Render the records from the line with "Select the States category tab" to the line with "click(351, 74)", both included, as a JSON list of strings, one per line, leaving out blank lines.

• _Material provided_:
+++

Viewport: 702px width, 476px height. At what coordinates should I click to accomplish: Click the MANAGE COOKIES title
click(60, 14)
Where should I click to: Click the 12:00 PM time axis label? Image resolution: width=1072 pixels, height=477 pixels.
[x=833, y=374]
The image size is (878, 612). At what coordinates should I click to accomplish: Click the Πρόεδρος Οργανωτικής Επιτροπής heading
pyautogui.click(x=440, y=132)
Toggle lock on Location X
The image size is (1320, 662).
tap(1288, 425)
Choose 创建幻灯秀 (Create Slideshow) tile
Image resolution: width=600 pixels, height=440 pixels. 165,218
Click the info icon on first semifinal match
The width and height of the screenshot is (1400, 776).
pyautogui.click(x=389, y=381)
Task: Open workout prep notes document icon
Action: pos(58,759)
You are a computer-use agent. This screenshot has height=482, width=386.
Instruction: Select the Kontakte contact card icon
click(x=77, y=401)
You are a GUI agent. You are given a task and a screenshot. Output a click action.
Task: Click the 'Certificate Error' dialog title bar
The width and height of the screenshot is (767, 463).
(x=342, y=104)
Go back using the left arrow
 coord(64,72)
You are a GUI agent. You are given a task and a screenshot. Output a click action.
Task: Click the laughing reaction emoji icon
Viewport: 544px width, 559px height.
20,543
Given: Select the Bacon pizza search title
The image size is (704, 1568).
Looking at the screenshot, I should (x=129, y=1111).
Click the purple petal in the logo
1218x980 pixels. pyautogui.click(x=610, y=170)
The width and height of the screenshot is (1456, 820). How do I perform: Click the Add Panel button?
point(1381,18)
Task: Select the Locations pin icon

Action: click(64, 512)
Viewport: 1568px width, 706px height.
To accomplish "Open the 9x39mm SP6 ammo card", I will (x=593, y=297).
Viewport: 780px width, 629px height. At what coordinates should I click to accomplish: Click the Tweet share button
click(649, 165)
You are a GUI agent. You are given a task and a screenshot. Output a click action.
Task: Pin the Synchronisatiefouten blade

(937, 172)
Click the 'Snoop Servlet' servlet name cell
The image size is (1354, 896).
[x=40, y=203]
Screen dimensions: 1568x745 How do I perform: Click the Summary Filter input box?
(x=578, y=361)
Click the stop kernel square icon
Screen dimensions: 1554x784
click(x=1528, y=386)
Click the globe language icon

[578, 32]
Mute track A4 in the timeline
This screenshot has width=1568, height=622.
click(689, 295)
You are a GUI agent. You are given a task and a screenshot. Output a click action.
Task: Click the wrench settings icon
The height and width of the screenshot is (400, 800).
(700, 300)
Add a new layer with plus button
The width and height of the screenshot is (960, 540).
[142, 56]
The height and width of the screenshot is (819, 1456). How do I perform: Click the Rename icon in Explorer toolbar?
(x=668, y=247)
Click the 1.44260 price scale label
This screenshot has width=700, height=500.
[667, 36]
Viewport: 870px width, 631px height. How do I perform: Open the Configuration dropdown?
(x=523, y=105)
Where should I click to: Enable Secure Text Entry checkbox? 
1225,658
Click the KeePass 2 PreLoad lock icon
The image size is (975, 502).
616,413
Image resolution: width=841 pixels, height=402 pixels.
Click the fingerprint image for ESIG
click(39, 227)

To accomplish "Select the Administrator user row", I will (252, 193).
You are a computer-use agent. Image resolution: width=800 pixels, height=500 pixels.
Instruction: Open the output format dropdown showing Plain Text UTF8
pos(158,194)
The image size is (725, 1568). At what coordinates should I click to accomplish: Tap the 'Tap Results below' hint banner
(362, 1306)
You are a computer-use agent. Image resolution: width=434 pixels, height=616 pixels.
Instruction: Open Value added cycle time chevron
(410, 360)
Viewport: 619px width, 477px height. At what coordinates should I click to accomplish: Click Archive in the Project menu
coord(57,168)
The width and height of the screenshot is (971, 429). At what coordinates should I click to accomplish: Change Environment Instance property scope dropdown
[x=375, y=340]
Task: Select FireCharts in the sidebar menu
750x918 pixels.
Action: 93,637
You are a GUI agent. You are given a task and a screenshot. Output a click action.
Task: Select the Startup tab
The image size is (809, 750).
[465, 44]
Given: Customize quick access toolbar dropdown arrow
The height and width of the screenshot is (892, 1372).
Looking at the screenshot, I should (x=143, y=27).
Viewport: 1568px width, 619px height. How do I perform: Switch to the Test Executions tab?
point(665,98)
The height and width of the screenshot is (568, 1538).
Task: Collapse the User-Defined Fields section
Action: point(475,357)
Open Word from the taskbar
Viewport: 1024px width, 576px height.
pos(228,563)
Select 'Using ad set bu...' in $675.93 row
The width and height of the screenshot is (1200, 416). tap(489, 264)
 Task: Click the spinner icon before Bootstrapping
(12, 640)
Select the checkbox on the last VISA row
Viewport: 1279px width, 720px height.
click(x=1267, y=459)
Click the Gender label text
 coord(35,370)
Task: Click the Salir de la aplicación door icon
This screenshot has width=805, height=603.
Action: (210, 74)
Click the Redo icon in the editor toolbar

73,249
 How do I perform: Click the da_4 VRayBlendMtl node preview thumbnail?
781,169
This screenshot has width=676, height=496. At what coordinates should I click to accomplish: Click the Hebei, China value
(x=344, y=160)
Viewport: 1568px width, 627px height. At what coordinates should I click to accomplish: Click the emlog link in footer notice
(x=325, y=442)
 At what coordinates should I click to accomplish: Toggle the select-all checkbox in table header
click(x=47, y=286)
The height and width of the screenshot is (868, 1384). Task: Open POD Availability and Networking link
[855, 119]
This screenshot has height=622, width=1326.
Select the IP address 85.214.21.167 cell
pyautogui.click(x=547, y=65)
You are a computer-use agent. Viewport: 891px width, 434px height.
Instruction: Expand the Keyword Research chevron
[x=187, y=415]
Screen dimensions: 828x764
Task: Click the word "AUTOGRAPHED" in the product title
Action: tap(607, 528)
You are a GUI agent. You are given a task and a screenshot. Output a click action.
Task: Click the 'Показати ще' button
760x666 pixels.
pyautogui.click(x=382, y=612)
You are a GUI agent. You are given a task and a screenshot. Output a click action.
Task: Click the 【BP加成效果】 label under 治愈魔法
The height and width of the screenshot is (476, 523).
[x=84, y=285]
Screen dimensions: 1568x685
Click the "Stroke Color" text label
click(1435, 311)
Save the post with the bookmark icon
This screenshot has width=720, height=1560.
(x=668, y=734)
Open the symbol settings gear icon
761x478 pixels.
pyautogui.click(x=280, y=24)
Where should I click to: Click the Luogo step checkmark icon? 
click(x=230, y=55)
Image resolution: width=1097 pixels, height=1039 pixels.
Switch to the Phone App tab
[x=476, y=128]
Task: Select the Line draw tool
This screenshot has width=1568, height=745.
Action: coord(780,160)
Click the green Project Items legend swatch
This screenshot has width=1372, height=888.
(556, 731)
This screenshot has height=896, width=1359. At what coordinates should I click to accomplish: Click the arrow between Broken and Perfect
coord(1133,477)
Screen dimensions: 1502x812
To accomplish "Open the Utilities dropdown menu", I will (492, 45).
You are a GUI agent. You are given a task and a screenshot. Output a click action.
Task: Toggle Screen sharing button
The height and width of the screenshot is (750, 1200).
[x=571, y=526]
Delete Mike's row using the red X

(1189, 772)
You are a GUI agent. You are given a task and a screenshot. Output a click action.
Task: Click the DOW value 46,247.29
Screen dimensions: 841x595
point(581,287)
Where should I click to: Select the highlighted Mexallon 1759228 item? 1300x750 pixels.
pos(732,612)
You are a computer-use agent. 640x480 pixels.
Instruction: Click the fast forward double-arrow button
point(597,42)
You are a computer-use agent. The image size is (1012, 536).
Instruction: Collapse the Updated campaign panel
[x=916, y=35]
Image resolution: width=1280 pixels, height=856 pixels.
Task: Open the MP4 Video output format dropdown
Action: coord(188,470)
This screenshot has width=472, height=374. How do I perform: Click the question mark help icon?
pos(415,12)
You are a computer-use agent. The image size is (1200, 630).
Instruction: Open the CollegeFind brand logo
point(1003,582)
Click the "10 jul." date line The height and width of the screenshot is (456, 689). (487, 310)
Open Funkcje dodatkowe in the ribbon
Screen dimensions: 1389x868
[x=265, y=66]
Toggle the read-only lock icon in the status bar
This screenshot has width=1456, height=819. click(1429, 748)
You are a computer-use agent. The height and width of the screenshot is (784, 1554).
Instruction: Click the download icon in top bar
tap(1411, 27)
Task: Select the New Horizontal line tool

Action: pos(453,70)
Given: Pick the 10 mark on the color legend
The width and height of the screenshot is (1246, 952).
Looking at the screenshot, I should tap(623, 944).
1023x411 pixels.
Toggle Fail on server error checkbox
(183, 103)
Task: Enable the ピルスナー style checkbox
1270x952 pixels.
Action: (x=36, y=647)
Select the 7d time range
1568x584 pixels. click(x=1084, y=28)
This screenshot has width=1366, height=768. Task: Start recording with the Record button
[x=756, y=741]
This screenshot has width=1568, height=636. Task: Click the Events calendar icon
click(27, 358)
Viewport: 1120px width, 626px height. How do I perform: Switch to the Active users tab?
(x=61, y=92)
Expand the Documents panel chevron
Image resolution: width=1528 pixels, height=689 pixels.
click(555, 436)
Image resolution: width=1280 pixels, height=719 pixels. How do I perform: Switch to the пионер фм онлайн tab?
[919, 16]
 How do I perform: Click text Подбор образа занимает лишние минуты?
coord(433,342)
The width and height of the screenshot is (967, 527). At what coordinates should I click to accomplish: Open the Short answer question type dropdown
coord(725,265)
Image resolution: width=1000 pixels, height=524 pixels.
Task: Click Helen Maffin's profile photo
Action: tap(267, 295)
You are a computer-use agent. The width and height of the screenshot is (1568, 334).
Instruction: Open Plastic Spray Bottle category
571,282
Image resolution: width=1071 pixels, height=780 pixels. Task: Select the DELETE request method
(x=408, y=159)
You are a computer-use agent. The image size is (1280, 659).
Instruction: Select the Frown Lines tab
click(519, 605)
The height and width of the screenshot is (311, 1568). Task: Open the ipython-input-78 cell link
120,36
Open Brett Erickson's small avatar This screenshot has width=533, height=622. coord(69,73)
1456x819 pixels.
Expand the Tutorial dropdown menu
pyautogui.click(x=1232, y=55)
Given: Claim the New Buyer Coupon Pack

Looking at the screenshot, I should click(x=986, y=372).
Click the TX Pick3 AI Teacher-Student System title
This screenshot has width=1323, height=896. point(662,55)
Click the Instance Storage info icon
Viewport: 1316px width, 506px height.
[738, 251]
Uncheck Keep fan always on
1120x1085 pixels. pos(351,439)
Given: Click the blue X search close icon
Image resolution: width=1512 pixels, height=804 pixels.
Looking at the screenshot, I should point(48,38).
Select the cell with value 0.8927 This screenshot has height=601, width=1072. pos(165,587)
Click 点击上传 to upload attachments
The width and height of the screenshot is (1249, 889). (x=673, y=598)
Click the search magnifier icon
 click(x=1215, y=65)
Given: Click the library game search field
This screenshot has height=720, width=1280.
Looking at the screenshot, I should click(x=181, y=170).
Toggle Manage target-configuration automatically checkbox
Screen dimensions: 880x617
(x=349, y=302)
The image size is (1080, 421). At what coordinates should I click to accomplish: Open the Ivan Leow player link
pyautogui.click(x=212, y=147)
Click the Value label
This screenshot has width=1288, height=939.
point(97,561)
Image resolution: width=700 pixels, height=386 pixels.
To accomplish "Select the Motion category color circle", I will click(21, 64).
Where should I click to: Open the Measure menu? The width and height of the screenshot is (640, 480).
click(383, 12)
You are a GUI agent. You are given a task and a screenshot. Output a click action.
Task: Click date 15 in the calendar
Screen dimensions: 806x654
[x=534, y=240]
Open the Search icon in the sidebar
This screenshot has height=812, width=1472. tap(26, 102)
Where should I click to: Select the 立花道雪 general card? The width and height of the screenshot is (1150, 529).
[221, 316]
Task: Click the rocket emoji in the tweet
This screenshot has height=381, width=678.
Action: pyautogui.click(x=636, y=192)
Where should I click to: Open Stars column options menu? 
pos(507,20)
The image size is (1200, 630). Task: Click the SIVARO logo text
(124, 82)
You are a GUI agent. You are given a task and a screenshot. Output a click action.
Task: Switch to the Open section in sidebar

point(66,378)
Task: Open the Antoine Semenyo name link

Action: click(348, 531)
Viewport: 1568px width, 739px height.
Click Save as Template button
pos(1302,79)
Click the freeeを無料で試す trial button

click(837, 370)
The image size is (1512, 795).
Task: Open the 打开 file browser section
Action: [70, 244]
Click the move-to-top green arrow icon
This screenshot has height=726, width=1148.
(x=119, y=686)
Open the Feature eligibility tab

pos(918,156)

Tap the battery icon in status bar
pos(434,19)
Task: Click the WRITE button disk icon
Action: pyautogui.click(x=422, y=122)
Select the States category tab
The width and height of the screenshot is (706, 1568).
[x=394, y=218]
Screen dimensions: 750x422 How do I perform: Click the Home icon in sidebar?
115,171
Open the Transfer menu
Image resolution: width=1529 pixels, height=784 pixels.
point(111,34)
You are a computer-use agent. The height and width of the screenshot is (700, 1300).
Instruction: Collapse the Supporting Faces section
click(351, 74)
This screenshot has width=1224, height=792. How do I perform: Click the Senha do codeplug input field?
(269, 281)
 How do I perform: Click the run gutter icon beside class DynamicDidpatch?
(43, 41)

+++

• _Output for this exercise_:
[
  "Select the States category tab",
  "The width and height of the screenshot is (706, 1568).",
  "[x=394, y=218]",
  "Screen dimensions: 750x422 How do I perform: Click the Home icon in sidebar?",
  "115,171",
  "Open the Transfer menu",
  "Image resolution: width=1529 pixels, height=784 pixels.",
  "point(111,34)",
  "You are a computer-use agent. The height and width of the screenshot is (700, 1300).",
  "Instruction: Collapse the Supporting Faces section",
  "click(351, 74)"
]